__PASSAGE TO READ__
As if the different strains and variants of COVID-19 weren’t enough to bedazzle our minds, we now have another thing to wrap our minds around – Long COVID. Wondering what it is? We’re here to help you understand just that. Let’s talk about it, shall we?
What is Long COVID?
Long COVID is a term used to describe the long-term symptoms and effects some COVID-19 survivors experience for weeks or months after the initial illness. As the CDC explains, these symptoms can be ongoing, returning, or new.
This makes many wonder about the difference between Long COVID and regular COVID-19 symptoms and how we can distinguish between the two, as some people have symptoms lasting for several days after getting the virus.
How to Distinguish between Long COVID and Regular COVID-19 Symptoms?

__AVAILABLE DATA__

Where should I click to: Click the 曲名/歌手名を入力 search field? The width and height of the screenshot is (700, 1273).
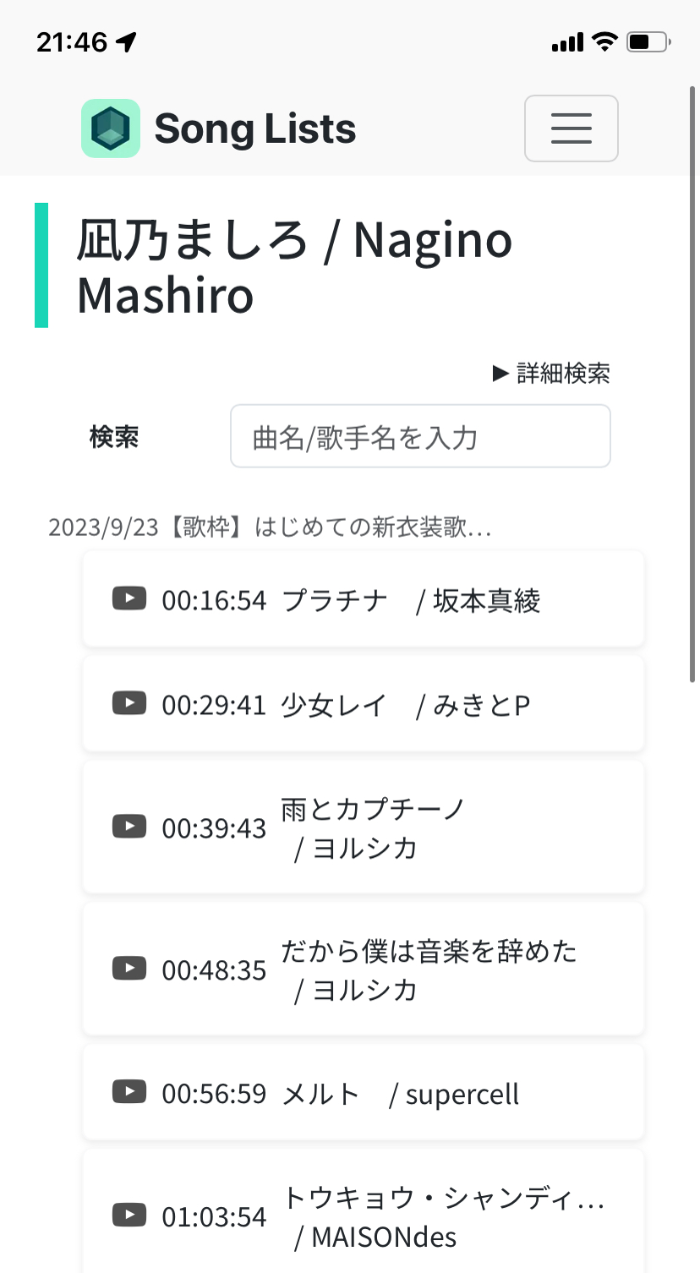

__TASKS__
a - In the Long COVID passage, retype the words from "As if the different" up to and including "getting the virus.".
b - Using the Long COVID passage, decide whether each statement agrees with it, answering yes or no and quoting the deciding words: (i) Citing the CDC, the passage says Long COVID symptoms can be new. (ii) The passage says all COVID-19 survivors go on to have long-term symptoms. (iii) The passage says Long COVID effects can last for weeks or months after the initial illness.

__REPLIES__
a -
As if the different strains and variants of COVID-19 weren’t enough to bedazzle our minds, we now have another thing to wrap our minds around – Long COVID. Wondering what it is? We’re here to help you understand just that. Let’s talk about it, shall we?
What is Long COVID?
Long COVID is a term used to describe the long-term symptoms and effects some COVID-19 survivors experience for weeks or months after the initial illness. As the CDC explains, these symptoms can be ongoing, returning, or new.
This makes many wonder about the difference between Long COVID and regular COVID-19 symptoms and how we can distinguish between the two, as some people have symptoms lasting for several days after getting the virus.

b -
(i) Yes: "As the CDC explains, these symptoms can be ongoing, returning, or new."
(ii) No: "some COVID-19 survivors experience for weeks or months after the initial illness"
(iii) Yes: "for weeks or months after the initial illness"